For the reaction,$X_2O_{4(l)} \to 2XO_{2(g)}$,$\Delta U = 2.1 \ kcal$ and $\Delta S = 20 \ cal \ K^{-1}$ at $300 \ K$. Calculate $\Delta G$ in $kcal$.

Total enthalpy change for freezing of $1 \ mol$ of water at $10^{\circ} C$ to ice at $-10^{\circ} C$ is $..........$ (Given : $\Delta_{fus} H = x \ kJ / mol$,$C_{p}[H_2O_{(l)}] = y \ J \ mol^{-1} \ K^{-1}$,$C_{p}[H_2O_{(s)}] = z \ J \ mol^{-1} \ K^{-1}$)

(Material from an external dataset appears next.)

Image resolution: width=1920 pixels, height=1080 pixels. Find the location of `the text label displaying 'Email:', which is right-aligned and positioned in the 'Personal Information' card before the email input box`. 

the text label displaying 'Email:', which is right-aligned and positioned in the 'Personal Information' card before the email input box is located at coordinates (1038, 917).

How much $kJ$ energy is released when $6 \ mol$ of octane is burnt in air? Given $\Delta H_f^o$ for $CO_{2(g)}$,$H_2O_{(g)}$ and $C_8H_{18(l)}$ respectively are $-490$,$-240$,and $+160 \ kJ/mol$.

The molar heats of fusion and vaporisation of benzene are $10.9$ and $31.0 \ kJ \ mol^{-1}$ respectively. The changes in entropy for the solid $\rightarrow$ liquid and liquid $\rightarrow$ vapour transitions for benzene are $x$ and $y \ JK^{-1} \ mol^{-1}$,respectively. The value of $(y-x)$ (in $JK^{-1} \ mol^{-1}$) is (At $1 \ atm$,benzene melts at $5.5^{\circ} C$ and boils at $80^{\circ} C$).

Match the following processes with their corresponding entropy changes:

Process	Entropy Change
$(a)$ Liquid to vapor conversion	$(1)$ $\Delta S = 0$
$(b)$ Process not spontaneous at any temperature	$(2)$ $\Delta S = (+)$
$(c)$ Reversible expansion of an ideal gas	$(3)$ $\Delta S = (-)$

The heat of combustion of $CO$ at $290 \ K$ and constant volume is $-280.5 \ kJ$. What will be the heat of combustion at constant pressure in $kJ$?